What is being asked: Working through the data below, reproduce word for word the line with "Viewport: 868px width, 415px height." and every line after it, both ends included, and omit the pictures.

(Screenshot grounding data)

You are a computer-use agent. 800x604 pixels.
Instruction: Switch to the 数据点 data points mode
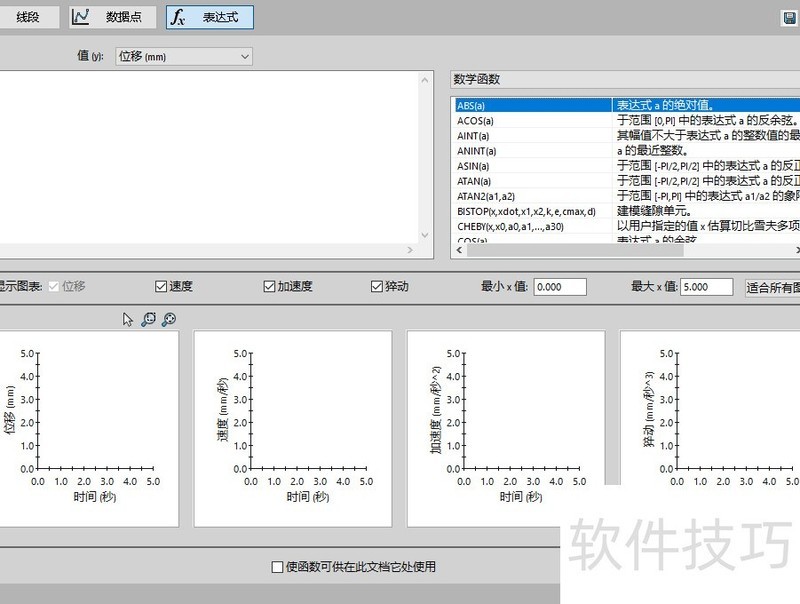[x=113, y=17]
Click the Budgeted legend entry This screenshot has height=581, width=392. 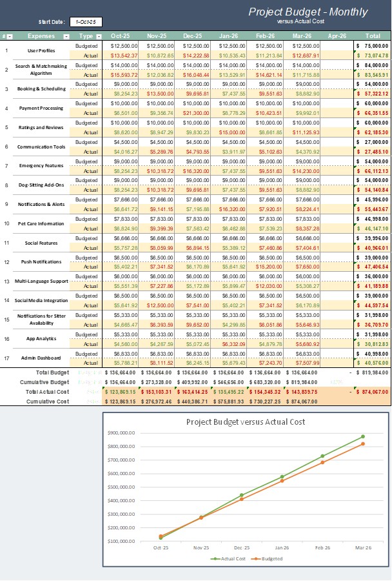[x=270, y=557]
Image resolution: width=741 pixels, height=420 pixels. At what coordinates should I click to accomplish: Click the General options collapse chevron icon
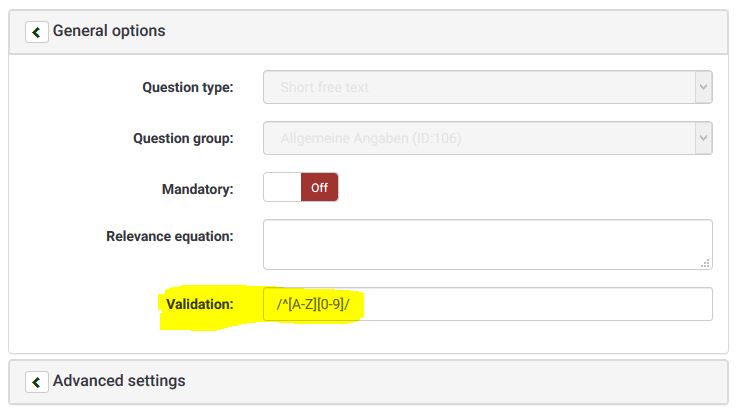pyautogui.click(x=37, y=32)
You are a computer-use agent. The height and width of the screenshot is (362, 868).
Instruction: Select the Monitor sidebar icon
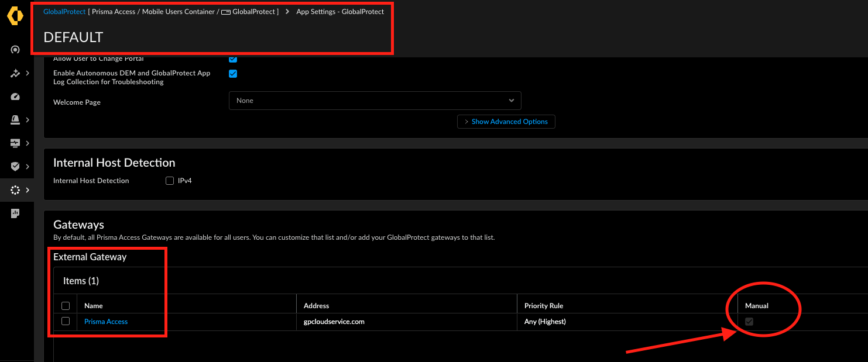point(15,143)
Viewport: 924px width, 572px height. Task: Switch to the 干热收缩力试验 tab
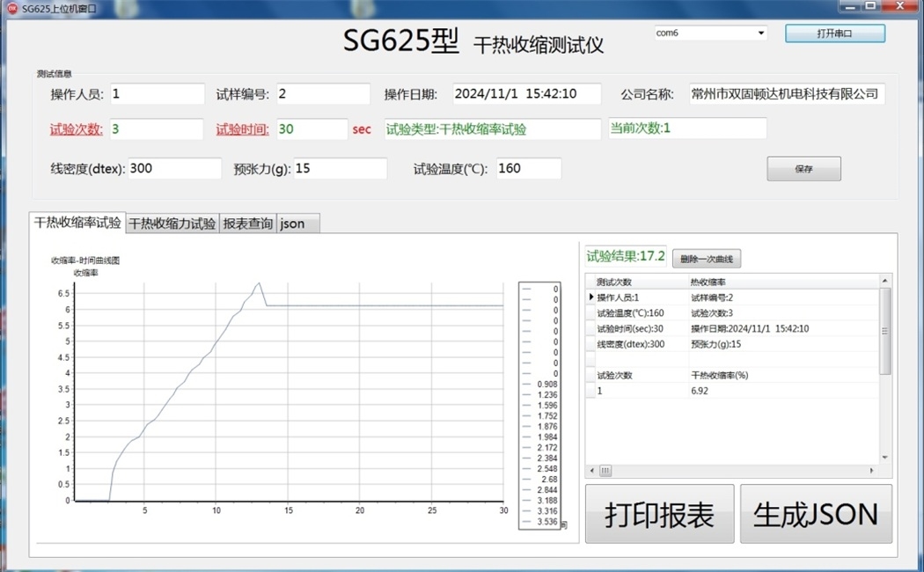point(172,224)
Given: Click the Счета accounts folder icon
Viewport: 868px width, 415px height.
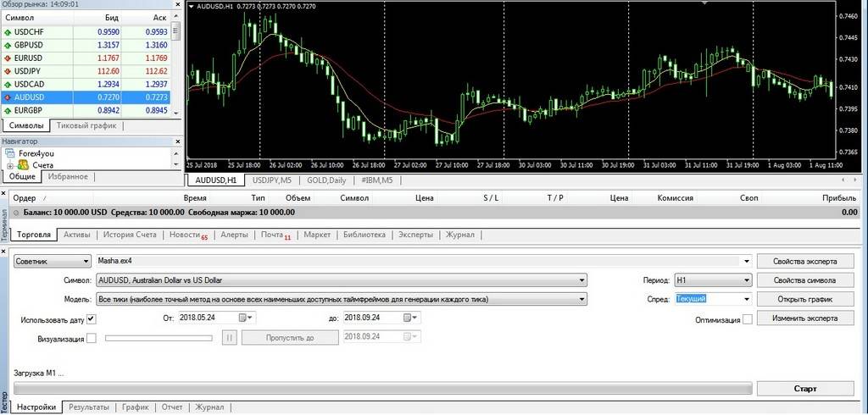Looking at the screenshot, I should (x=24, y=165).
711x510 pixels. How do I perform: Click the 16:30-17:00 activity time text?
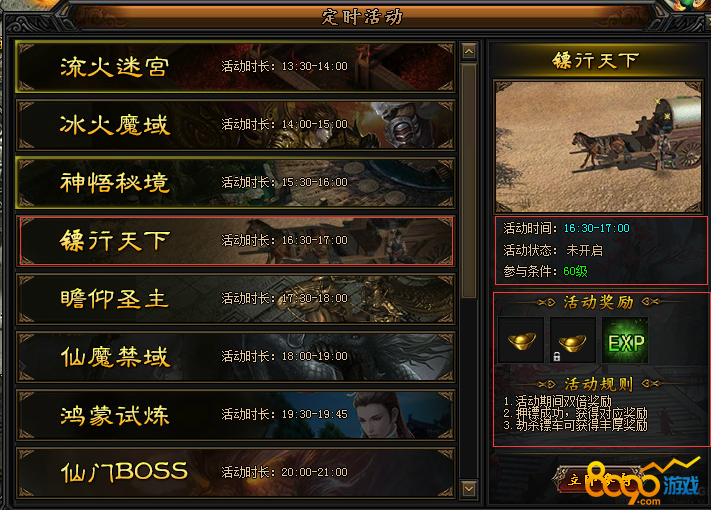coord(597,228)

Result of the task:
Viewport: 868px width, 415px height.
Looking at the screenshot, I should (x=24, y=165).
711x510 pixels. How do I perform: Click the 16:30-17:00 activity time text?
coord(597,228)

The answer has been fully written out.